What is it about paint-with-water that captivates me? I wish I could tell you why easily. The best I can do is say it’s the transparency, the glow, the fact that you can dissolve lines as much as you can delineate them and still know the subject. Allow me poetic license but I also see human tears and sweat on those watercolor canvases. And so, in this same way I am drawn to musical watercolors, too. I wish I could tell you why easily. Maybe just see the sentences above.
Here are a few transparent and glowing pieces titled “watercolors,” or in French, “aquarelles,” that are on my personal playlists:
Gerard Abiton (b. 1954) wrote his Aquarelle in 1986. It’s a 3-movement piece inspired by his watercolorist wife and her works. The middle “Valseana” movement is often played alone. Here’s Sergio Assad showing us those brush strokes:
Frederick Delius (1862-1934) also wrote watercolor music. His Two Songs to be sung of a summer night on the water had no lyrics per se, but the choir singing them were supposed to sing the sound “uh” throughout. When his arranger Eric Fenby orchestrated them in 1932 they were renamed Two Aquarelles. Here’s Barry Wordsworth and the Royal Philharmonic Orchestra playing both:
Philippe Gaubert (1879-1941) was known mostly as a flutist and composer for flute. His Trois Aquarelles paints a watercolor of three parts of day: “On a Clear Morning,” “Autumn Evening,” and “Serenade.” What the musical paintings don’t tell you is that he wrote them in 1915 while serving in the French army, witnessing first-hand the horrors of World War I. I imagine he painted these scenes as a wishful escape. Here is one of my favorite flutists, Leone Buyse, along with cellist Dennis Hoebig and pianist Robert Moeling:
Composer Niels Gade (1817-1890) was considered one of the top Danish composers of the day. He became colleagues and friends with (and was often compared to) both Mendelssohn and Schumann. His 10 Akvareller for piano, Op. 19, became some of his most famous works. They are simply charming and polished. Here’s pianist Adrian Ruiz from a 1971 recording:
Claude Debussy (1862-1918) wrote most of his Ariettes oubliées (Forgotten Songs) in 1886, based on the poems of Paul Verlaine. Among the 6 songs are two Aquarelles, one subtitled “Green” and one subtitled “Spleen.” Here’s soprano Dawn Upshaw singing “Green:”

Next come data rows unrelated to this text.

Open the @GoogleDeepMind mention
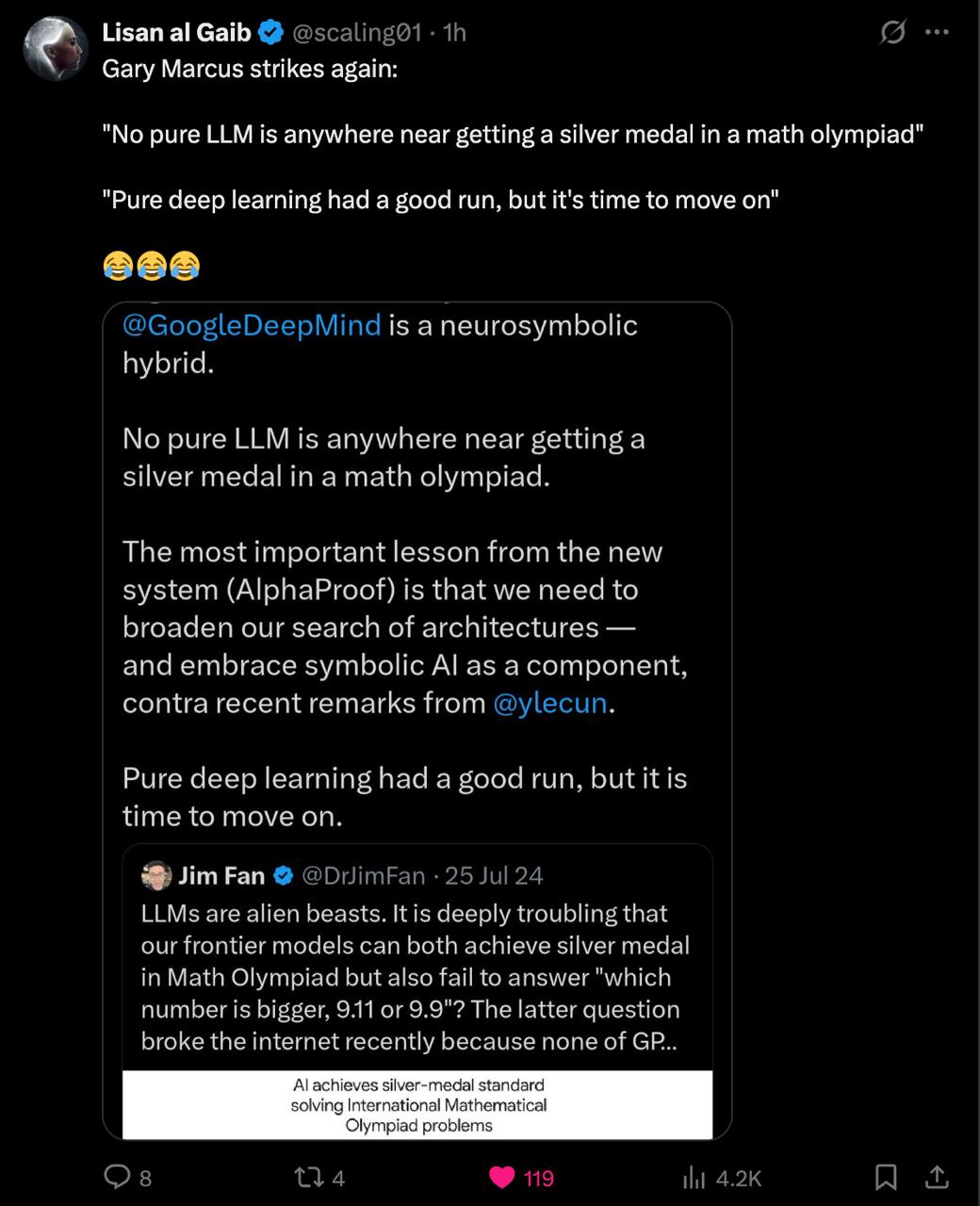980x1206 pixels. tap(252, 325)
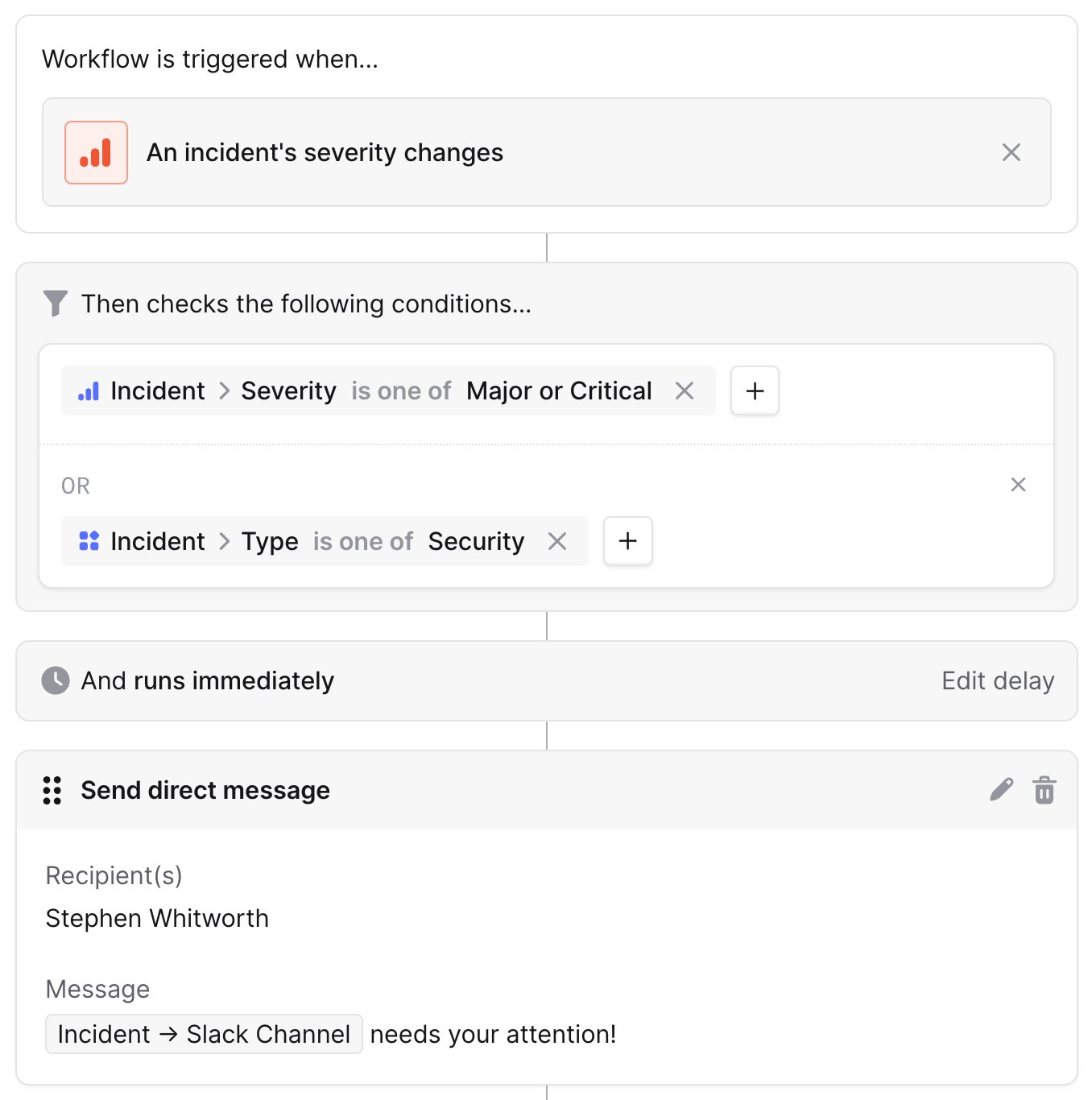The height and width of the screenshot is (1100, 1092).
Task: Delete the Send direct message step
Action: [x=1044, y=790]
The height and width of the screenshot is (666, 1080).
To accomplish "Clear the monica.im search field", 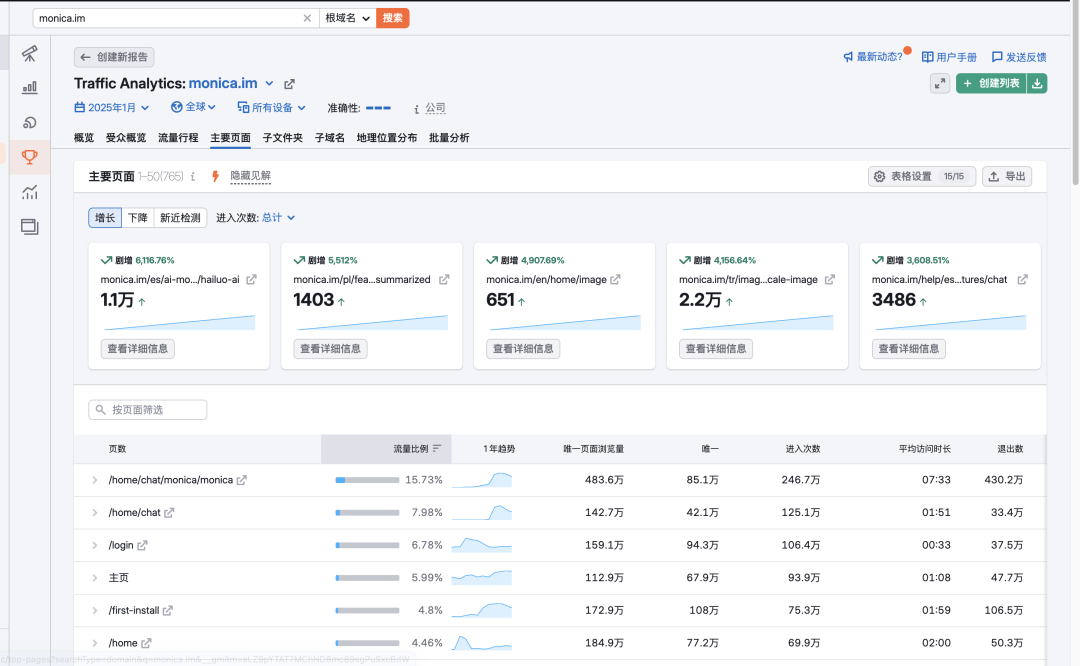I will coord(307,18).
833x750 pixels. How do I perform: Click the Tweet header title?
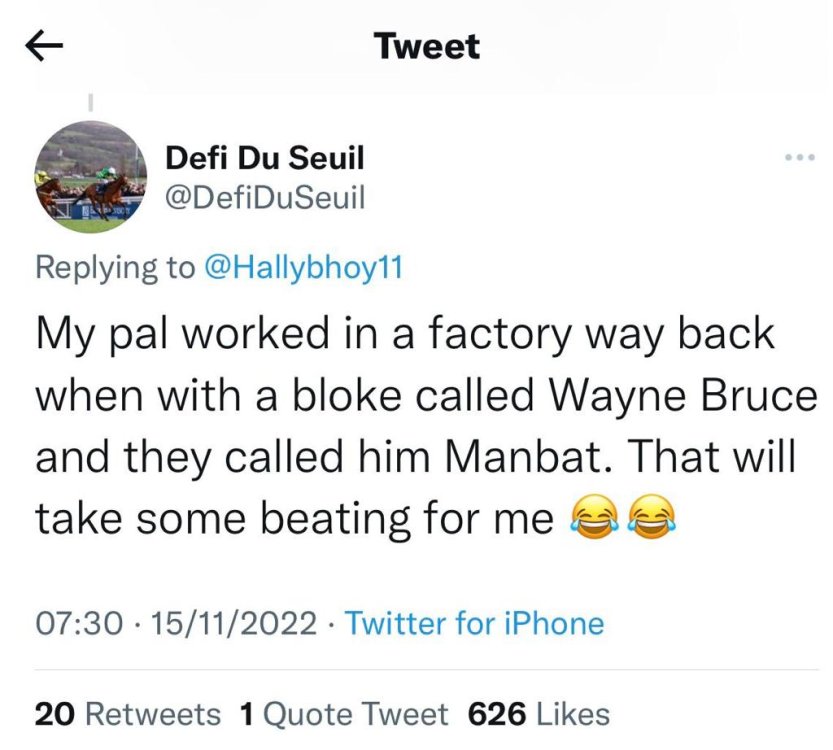click(427, 46)
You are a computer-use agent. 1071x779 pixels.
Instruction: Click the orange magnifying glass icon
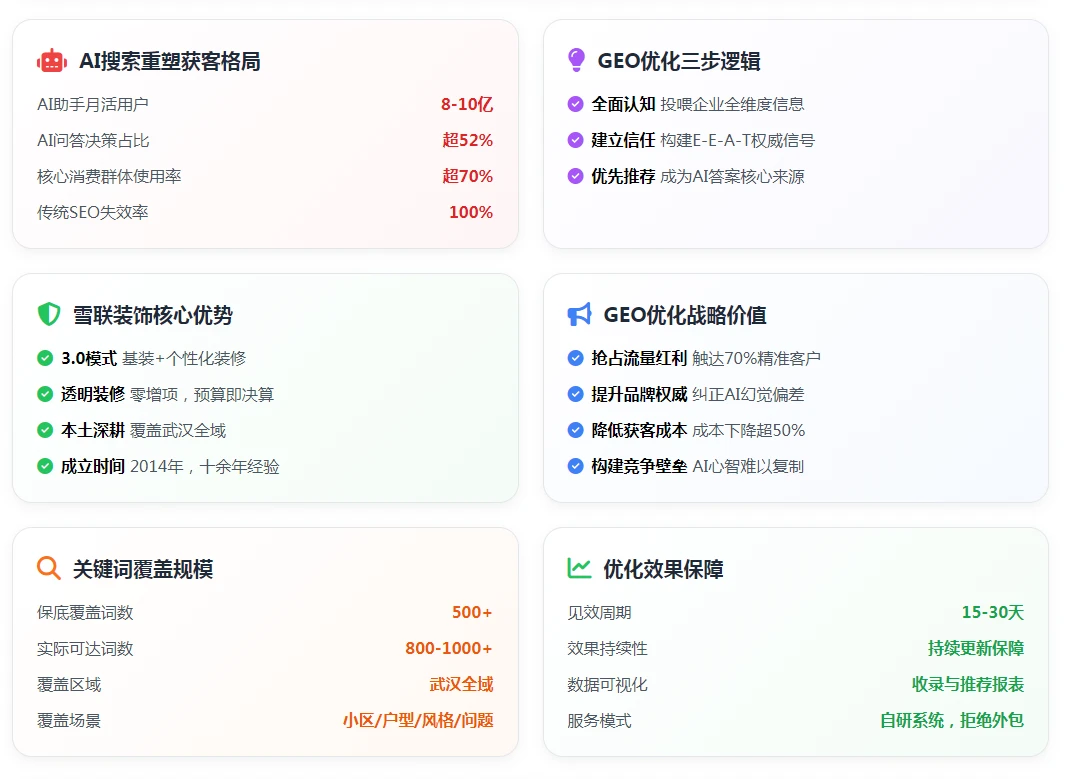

And finally, a relatively new discovery for me. You may know the name Tan Dun (b. 1957) who composed the score for the movie Crouching Tiger, Hidden Dragon, for which he won an Academy Award and a Grammy. He also composed the music for the 2008 Beijing Olympics. Tan Dun says he had a severe bout of homesickness when he attended the Beijing Conservatory of Music. His Opus 1, written at school, was a set of solo piano pieces which he eventually titled Eight Memories in Watercolor. The eight sketches are based on Chinese folk music but describe scenes from his childhood. Tan Dun said pianist Lang Lang best conveyed his emotions:
#WorldWatercolorMonth has been observed in America since July of 2016. The creators of the designation say you can participate by doing anything from picking up a brush and painting, to teaching a watercolor class, to donating art supplies to a local school or charity. And I’d like to suggest doing any of the above as you listen to some of these musical watercolors.
Coda: Now that people are feeling a bit easier about traveling, maybe a trip to New York’s MoMA is on your list this summer? The Washington Post’s Sebastian Smee writes about a new Cezanne exhibit this summer that includes his watercolors.